A couple days ago, she used the masculine pronoun to refer to a peer of mine, but then backtracked and covered up the pronoun with something more generic, the way she seemed to have done for me when she's needed to use pronouns. The person in question is someone I'd read pretty strongly as the Token Urban White Cis Gay Guy That Actually Is Socially Progressive Like For Real Despite His Homonormativity. He'd even brought up transgender suicide rates as an example of a social problem with a large dark figure, so obvs big brownie points with the genderfuck kid in the room, and in other classes I've had with him he's seemed uniformly intelligent, well-informed, and passionate about liberal politics. He really didn't seem nonbinary to me, but then I don't either. I checked myself and bookmarked it, telling myself I could ask about it later.
We were standing around the literal water cooler the next day at break, and I mentioned the professor's hesitation. "Nah," he says, "I kind of wondered about that too. I definitely identify as 100% male, but like, go inclusivity, I guess?"
I distributed a survey for this same class that gave five options for gender: cis/trans female/male and nonbinary. Four responses were nonbinary, something exciting to me. I know who two are and have strong suspicions for one more - they sit behind me in class and queercode as clearly as they possibly could, but haven't said anything explicit about being queer - but I'm enjoying the process of entertaining whether the other queermo's another classmate in hiding.
Things have been weird in general in that class, perhaps compounded by the professor's obvious apologetic benevolence. The data sets we've been running tests on for practice just so happen to be from weird ultra-conservative populations, 57% of whom believe "homosexuality" is "always wrong" and 7% of whom believe it is "always right." She discussed this in detail, though she prefaced her explanations with a disclaimer that these results obviously did not reflect her views, but skipped over the data set showing a correlation between homeownership and race. This seemed to be because she felt that it might be uncomfortable, or exclusive, or triggering, or something, to recognize verbally that black people are less likely to be homeowners than white people... Simply strange, given that black people's comparatively low rates of homeownership is the factual systematic output of discrimination, while homophobia is itself raw discrimination. What would it be like to study a question that yielded a 57% "always wrong" response to a question that inquired into the right of black Americans to own homes at all?
Whelp. Whatever. I really can't blame her, at least she's really trying.

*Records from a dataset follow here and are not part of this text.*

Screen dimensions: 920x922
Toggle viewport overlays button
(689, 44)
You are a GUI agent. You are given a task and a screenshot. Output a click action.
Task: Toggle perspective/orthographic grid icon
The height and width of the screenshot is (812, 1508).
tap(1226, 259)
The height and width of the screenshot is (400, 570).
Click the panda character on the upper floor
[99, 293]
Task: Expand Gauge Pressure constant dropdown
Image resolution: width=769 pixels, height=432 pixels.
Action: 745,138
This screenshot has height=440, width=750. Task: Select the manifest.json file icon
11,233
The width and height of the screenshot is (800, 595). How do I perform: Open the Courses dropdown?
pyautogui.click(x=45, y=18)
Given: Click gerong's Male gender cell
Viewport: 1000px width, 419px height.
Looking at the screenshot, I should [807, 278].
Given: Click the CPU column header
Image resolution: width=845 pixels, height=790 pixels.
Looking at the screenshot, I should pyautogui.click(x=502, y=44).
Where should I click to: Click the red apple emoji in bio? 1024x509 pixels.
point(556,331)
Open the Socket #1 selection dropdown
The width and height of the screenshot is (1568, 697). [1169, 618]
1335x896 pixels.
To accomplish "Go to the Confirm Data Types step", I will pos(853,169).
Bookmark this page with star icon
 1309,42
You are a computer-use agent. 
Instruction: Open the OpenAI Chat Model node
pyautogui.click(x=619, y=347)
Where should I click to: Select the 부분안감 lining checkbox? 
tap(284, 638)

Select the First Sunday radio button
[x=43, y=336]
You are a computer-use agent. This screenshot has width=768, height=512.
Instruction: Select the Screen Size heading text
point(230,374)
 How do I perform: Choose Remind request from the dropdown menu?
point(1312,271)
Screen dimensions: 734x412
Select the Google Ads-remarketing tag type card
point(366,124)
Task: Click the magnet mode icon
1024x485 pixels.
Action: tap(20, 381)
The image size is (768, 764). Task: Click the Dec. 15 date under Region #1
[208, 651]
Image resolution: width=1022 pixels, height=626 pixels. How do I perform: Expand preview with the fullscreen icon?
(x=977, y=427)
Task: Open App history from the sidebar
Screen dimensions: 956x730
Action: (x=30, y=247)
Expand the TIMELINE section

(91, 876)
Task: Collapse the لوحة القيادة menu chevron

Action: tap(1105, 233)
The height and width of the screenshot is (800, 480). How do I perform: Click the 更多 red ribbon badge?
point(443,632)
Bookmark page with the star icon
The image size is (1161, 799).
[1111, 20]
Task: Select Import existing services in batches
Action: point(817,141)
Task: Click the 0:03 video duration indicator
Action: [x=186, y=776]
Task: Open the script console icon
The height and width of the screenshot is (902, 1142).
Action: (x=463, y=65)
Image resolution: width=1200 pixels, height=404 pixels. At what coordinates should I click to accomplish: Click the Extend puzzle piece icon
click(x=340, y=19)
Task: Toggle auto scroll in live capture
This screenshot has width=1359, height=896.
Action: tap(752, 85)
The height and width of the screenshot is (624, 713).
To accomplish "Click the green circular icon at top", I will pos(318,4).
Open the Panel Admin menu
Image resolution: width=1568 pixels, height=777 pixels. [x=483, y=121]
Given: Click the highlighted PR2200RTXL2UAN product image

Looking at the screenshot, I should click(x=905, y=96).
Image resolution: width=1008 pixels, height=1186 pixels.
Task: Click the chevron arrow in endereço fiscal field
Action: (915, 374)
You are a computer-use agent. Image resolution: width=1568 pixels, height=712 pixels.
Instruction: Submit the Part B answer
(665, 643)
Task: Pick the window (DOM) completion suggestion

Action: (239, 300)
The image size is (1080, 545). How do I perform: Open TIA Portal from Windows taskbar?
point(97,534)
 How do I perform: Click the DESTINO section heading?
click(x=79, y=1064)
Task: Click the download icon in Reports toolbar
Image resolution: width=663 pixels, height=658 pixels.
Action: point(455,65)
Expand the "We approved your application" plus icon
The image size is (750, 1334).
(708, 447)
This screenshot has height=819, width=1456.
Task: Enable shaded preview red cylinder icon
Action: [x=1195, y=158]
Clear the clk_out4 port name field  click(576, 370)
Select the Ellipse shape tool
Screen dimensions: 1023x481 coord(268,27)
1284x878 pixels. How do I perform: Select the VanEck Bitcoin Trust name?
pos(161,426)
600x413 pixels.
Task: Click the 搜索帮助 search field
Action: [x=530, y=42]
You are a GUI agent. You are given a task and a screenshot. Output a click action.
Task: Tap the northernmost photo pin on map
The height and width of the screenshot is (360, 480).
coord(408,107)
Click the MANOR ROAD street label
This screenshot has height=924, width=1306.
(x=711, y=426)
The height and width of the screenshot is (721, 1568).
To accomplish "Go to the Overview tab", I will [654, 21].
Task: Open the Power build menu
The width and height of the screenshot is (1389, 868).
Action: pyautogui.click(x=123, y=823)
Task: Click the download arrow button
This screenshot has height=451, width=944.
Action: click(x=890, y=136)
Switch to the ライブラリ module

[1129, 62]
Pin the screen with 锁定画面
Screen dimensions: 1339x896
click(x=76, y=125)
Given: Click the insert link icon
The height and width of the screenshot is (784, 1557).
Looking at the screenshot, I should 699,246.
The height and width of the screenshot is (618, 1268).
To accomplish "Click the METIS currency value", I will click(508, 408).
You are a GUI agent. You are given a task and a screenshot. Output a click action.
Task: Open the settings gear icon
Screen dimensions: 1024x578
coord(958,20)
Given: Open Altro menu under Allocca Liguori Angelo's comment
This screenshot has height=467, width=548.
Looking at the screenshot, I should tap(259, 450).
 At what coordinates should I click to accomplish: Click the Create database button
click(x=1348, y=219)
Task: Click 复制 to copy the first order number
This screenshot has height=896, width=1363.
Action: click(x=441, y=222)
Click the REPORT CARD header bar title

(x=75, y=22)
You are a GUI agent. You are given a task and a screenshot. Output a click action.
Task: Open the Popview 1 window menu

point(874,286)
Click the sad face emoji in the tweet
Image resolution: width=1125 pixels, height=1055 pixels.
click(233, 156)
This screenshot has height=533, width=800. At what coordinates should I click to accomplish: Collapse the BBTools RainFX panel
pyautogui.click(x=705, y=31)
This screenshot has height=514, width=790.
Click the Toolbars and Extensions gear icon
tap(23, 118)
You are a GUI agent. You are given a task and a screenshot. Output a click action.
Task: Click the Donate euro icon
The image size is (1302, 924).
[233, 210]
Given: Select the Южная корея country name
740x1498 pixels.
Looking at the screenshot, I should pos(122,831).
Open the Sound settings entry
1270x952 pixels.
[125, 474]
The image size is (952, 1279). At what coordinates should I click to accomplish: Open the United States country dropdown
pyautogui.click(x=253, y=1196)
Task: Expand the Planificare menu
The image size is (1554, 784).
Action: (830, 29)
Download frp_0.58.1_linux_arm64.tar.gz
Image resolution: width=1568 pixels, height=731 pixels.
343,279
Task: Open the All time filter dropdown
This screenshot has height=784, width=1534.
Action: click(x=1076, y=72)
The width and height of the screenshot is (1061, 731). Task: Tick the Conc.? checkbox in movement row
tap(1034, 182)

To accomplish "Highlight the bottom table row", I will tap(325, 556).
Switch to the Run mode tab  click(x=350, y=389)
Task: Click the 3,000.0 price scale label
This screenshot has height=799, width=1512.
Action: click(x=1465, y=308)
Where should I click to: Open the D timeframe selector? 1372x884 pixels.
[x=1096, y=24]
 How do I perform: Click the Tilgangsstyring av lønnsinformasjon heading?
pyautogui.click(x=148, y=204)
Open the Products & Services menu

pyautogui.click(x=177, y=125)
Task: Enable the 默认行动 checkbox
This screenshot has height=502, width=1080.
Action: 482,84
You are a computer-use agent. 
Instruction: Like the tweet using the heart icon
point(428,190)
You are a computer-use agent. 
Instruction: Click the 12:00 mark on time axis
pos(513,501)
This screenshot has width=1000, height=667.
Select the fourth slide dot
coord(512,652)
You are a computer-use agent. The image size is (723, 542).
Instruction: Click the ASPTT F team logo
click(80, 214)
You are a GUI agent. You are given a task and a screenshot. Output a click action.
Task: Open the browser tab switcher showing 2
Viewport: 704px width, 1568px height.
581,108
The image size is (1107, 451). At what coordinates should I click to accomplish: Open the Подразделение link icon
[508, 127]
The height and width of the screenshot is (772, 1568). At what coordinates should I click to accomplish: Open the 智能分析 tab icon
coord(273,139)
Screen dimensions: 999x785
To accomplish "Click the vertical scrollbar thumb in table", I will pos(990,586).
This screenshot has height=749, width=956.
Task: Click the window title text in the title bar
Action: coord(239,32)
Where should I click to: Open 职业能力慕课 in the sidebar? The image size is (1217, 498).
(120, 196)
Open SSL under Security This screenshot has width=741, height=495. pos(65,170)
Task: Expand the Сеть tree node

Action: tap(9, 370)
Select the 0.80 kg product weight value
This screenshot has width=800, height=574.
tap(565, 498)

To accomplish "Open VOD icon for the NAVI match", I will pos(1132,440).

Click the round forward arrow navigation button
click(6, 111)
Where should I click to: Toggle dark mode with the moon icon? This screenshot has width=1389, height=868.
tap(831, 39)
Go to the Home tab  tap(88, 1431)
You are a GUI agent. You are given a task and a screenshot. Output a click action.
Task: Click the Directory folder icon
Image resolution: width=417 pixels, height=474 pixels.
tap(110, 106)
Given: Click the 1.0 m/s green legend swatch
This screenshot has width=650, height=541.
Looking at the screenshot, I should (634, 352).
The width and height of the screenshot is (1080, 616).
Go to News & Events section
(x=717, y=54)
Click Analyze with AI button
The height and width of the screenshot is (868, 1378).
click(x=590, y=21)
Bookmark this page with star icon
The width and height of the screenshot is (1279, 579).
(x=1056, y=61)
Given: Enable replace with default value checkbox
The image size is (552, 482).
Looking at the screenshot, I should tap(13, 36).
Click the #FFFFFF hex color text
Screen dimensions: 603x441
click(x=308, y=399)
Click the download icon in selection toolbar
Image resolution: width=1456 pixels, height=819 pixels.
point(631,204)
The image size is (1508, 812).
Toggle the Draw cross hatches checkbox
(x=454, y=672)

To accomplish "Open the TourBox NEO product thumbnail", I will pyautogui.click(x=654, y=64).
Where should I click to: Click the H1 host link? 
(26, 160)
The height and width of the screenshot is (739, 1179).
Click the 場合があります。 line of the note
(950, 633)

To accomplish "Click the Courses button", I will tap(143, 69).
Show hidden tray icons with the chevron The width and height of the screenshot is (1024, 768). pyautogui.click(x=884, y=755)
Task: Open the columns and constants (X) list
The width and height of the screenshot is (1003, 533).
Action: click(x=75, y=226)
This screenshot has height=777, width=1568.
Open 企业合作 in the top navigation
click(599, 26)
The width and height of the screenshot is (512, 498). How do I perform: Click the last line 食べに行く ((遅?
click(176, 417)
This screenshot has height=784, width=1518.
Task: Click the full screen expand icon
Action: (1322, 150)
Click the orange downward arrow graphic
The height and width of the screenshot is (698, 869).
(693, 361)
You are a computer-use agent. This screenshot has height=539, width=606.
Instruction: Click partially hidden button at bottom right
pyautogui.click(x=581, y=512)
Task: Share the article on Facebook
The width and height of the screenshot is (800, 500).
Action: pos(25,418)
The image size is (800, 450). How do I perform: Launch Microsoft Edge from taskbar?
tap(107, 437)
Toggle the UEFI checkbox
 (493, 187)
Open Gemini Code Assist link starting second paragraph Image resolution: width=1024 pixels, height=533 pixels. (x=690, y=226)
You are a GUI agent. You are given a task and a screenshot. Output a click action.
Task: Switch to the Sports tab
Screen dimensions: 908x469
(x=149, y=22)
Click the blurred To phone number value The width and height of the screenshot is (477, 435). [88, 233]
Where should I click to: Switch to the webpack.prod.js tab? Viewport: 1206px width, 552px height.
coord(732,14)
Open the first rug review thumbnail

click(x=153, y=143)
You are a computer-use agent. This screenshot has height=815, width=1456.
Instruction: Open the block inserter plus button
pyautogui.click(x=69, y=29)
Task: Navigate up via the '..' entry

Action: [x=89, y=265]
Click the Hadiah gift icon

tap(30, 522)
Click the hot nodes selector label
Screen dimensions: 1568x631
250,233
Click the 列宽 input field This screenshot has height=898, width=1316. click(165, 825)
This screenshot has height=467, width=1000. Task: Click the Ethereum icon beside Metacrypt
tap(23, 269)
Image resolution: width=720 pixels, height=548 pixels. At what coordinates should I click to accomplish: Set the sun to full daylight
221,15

There was a kid in that class - one I've read as Genuinely Progressive Cis Gay Guy Number Two - that used my pronoun last week in a totally normal context, without hesitation or correction or any reference to gender whatsoever. He has no idea how rare that is and how disorienting it was to actively feel included in such a cis-dominant space (read: public).
To him: thank you. I kind of hope you're not the other nonbinary person, because I love to think that there are more cis people like you out there learning to grow.